What you have to do ::
Output each line of the data word for word, from the first through the line that holds "VOL.92 (160, 2051)", and leave off whatever follows.
***** Recorded information
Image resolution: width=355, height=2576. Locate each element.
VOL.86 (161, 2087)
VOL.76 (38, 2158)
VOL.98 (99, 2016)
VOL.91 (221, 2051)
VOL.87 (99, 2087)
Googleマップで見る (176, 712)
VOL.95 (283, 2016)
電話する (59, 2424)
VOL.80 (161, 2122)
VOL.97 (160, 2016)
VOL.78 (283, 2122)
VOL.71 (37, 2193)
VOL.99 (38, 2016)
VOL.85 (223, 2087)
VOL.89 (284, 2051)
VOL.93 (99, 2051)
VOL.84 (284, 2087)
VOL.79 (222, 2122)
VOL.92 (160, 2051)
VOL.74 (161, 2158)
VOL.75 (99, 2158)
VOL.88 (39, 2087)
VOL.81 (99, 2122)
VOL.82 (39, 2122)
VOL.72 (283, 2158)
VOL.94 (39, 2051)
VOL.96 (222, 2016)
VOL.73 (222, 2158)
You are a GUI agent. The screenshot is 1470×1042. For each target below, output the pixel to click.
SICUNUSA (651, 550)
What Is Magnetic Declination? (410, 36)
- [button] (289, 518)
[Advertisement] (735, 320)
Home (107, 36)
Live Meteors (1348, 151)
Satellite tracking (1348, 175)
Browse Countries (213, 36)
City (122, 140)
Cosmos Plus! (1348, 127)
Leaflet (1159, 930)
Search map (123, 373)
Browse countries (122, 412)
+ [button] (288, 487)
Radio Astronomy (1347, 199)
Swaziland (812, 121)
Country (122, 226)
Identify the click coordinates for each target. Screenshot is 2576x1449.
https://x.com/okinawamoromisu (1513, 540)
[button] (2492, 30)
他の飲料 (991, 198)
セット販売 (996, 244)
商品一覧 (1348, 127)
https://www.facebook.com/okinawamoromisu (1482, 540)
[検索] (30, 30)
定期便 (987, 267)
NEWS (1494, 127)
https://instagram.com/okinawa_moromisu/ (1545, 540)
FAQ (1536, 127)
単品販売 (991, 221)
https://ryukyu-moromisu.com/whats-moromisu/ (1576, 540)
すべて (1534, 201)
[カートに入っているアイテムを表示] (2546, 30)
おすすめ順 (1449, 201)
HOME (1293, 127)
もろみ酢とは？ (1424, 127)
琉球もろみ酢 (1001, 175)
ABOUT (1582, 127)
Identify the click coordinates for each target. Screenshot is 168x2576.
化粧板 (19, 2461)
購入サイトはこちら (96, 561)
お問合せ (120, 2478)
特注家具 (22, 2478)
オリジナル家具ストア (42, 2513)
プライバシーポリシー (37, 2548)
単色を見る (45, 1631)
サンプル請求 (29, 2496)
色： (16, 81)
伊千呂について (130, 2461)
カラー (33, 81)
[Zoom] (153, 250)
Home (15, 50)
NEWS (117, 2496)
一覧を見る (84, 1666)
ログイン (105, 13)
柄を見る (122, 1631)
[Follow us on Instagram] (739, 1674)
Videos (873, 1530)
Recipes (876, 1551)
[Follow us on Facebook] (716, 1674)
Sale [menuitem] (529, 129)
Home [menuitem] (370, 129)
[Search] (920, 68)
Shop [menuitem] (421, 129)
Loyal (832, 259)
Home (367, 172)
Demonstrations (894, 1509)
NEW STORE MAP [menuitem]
**********
Response to the task ::
Image resolution: width=355, height=2576. Locate each element.
VOL.86 (161, 2087)
VOL.76 (38, 2158)
VOL.98 (99, 2016)
VOL.91 (221, 2051)
VOL.87 (99, 2087)
Googleマップで見る (176, 712)
VOL.95 (283, 2016)
電話する (59, 2424)
VOL.80 (161, 2122)
VOL.97 (160, 2016)
VOL.78 (283, 2122)
VOL.71 (37, 2193)
VOL.99 (38, 2016)
VOL.85 (223, 2087)
VOL.89 (284, 2051)
VOL.93 (99, 2051)
VOL.84 (284, 2087)
VOL.79 (222, 2122)
VOL.92 (160, 2051)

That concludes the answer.